[Records excerpted from a collection]

********

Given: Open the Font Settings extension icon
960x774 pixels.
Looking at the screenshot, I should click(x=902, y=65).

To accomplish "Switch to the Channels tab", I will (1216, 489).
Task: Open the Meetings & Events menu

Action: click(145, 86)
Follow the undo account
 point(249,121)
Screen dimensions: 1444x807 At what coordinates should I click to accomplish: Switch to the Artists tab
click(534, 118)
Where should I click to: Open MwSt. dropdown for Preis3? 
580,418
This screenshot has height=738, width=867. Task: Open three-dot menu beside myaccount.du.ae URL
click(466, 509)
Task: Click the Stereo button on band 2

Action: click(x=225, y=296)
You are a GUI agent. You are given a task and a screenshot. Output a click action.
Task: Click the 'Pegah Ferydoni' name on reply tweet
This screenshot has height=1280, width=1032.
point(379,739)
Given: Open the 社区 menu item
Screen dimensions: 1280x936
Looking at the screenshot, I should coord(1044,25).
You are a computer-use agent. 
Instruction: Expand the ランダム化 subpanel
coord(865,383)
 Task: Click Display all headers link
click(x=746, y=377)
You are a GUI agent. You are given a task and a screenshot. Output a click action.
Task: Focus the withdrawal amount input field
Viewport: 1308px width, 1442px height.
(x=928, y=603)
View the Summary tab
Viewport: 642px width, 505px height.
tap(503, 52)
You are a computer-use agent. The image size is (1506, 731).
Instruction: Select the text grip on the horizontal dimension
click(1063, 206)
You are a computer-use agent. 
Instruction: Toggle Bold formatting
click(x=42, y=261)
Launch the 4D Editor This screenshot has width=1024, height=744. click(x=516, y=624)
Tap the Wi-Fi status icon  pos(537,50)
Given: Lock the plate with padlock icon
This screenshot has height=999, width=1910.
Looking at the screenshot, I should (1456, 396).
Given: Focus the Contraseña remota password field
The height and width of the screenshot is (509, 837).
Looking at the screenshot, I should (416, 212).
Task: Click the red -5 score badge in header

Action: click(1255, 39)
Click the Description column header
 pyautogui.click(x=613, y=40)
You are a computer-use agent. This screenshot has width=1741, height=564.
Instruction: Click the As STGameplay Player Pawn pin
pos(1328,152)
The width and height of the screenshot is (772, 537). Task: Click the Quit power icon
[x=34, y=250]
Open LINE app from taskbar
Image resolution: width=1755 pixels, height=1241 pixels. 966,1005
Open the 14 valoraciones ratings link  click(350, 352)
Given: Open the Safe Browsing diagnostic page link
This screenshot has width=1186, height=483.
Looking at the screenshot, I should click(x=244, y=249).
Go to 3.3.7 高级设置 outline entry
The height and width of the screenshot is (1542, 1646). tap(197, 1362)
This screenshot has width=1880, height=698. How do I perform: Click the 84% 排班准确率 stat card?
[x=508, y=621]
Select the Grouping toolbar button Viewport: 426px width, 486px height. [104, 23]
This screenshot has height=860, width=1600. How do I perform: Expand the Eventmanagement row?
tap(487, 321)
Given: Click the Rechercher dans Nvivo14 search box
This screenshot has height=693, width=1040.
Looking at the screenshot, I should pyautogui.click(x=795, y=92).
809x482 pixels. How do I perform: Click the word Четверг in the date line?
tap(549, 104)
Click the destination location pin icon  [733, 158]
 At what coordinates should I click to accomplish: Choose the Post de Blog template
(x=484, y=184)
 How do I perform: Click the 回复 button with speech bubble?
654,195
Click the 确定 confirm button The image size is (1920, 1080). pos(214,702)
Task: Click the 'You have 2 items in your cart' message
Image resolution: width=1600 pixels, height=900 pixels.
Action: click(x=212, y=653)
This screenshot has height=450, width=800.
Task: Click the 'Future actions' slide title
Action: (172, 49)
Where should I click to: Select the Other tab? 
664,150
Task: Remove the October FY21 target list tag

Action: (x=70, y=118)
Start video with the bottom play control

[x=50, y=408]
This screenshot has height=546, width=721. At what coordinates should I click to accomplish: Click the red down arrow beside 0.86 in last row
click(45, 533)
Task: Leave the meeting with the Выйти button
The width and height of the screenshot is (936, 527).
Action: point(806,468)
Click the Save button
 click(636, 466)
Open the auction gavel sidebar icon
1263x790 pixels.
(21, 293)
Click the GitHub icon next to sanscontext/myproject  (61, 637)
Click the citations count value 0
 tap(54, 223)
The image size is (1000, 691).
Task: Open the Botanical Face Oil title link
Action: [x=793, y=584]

********

◆ TASK DESCRIPTION ◆
What this exercise asks for is the data above, retyped exactly.

◆ WRITTEN SOLUTION ◆
Given: Open the Font Settings extension icon
960x774 pixels.
Looking at the screenshot, I should click(x=902, y=65).

To accomplish "Switch to the Channels tab", I will (1216, 489).
Task: Open the Meetings & Events menu

Action: click(145, 86)
Follow the undo account
 point(249,121)
Screen dimensions: 1444x807 At what coordinates should I click to accomplish: Switch to the Artists tab
click(534, 118)
Where should I click to: Open MwSt. dropdown for Preis3? 
580,418
This screenshot has height=738, width=867. Task: Open three-dot menu beside myaccount.du.ae URL
click(466, 509)
Task: Click the Stereo button on band 2

Action: click(x=225, y=296)
You are a GUI agent. You are given a task and a screenshot. Output a click action.
Task: Click the 'Pegah Ferydoni' name on reply tweet
This screenshot has height=1280, width=1032.
point(379,739)
Given: Open the 社区 menu item
Screen dimensions: 1280x936
Looking at the screenshot, I should coord(1044,25).
You are a computer-use agent. 
Instruction: Expand the ランダム化 subpanel
coord(865,383)
 Task: Click Display all headers link
click(x=746, y=377)
You are a GUI agent. You are given a task and a screenshot. Output a click action.
Task: Focus the withdrawal amount input field
Viewport: 1308px width, 1442px height.
(x=928, y=603)
View the Summary tab
Viewport: 642px width, 505px height.
tap(503, 52)
You are a computer-use agent. The image size is (1506, 731).
Instruction: Select the text grip on the horizontal dimension
click(1063, 206)
You are a computer-use agent. 
Instruction: Toggle Bold formatting
click(x=42, y=261)
Launch the 4D Editor This screenshot has width=1024, height=744. click(x=516, y=624)
Tap the Wi-Fi status icon  pos(537,50)
Given: Lock the plate with padlock icon
This screenshot has height=999, width=1910.
Looking at the screenshot, I should (1456, 396).
Given: Focus the Contraseña remota password field
The height and width of the screenshot is (509, 837).
Looking at the screenshot, I should (416, 212).
Task: Click the red -5 score badge in header

Action: click(1255, 39)
Click the Description column header
 pyautogui.click(x=613, y=40)
You are a computer-use agent. This screenshot has width=1741, height=564.
Instruction: Click the As STGameplay Player Pawn pin
pos(1328,152)
The width and height of the screenshot is (772, 537). Task: Click the Quit power icon
[x=34, y=250]
Open LINE app from taskbar
Image resolution: width=1755 pixels, height=1241 pixels. 966,1005
Open the 14 valoraciones ratings link  click(350, 352)
Given: Open the Safe Browsing diagnostic page link
This screenshot has width=1186, height=483.
Looking at the screenshot, I should click(x=244, y=249).
Go to 3.3.7 高级设置 outline entry
The height and width of the screenshot is (1542, 1646). tap(197, 1362)
This screenshot has width=1880, height=698. How do I perform: Click the 84% 排班准确率 stat card?
[x=508, y=621]
Select the Grouping toolbar button Viewport: 426px width, 486px height. [104, 23]
This screenshot has height=860, width=1600. How do I perform: Expand the Eventmanagement row?
tap(487, 321)
Given: Click the Rechercher dans Nvivo14 search box
This screenshot has height=693, width=1040.
Looking at the screenshot, I should pyautogui.click(x=795, y=92).
809x482 pixels. How do I perform: Click the word Четверг in the date line?
tap(549, 104)
Click the destination location pin icon  [733, 158]
 At what coordinates should I click to accomplish: Choose the Post de Blog template
(x=484, y=184)
 How do I perform: Click the 回复 button with speech bubble?
654,195
Click the 确定 confirm button The image size is (1920, 1080). pos(214,702)
Task: Click the 'You have 2 items in your cart' message
Image resolution: width=1600 pixels, height=900 pixels.
Action: click(x=212, y=653)
This screenshot has height=450, width=800.
Task: Click the 'Future actions' slide title
Action: (172, 49)
Where should I click to: Select the Other tab? 
664,150
Task: Remove the October FY21 target list tag

Action: (x=70, y=118)
Start video with the bottom play control

[x=50, y=408]
This screenshot has height=546, width=721. At what coordinates should I click to accomplish: Click the red down arrow beside 0.86 in last row
click(45, 533)
Task: Leave the meeting with the Выйти button
The width and height of the screenshot is (936, 527).
Action: point(806,468)
Click the Save button
 click(636, 466)
Open the auction gavel sidebar icon
1263x790 pixels.
(21, 293)
Click the GitHub icon next to sanscontext/myproject  (61, 637)
Click the citations count value 0
 tap(54, 223)
The image size is (1000, 691).
Task: Open the Botanical Face Oil title link
Action: [x=793, y=584]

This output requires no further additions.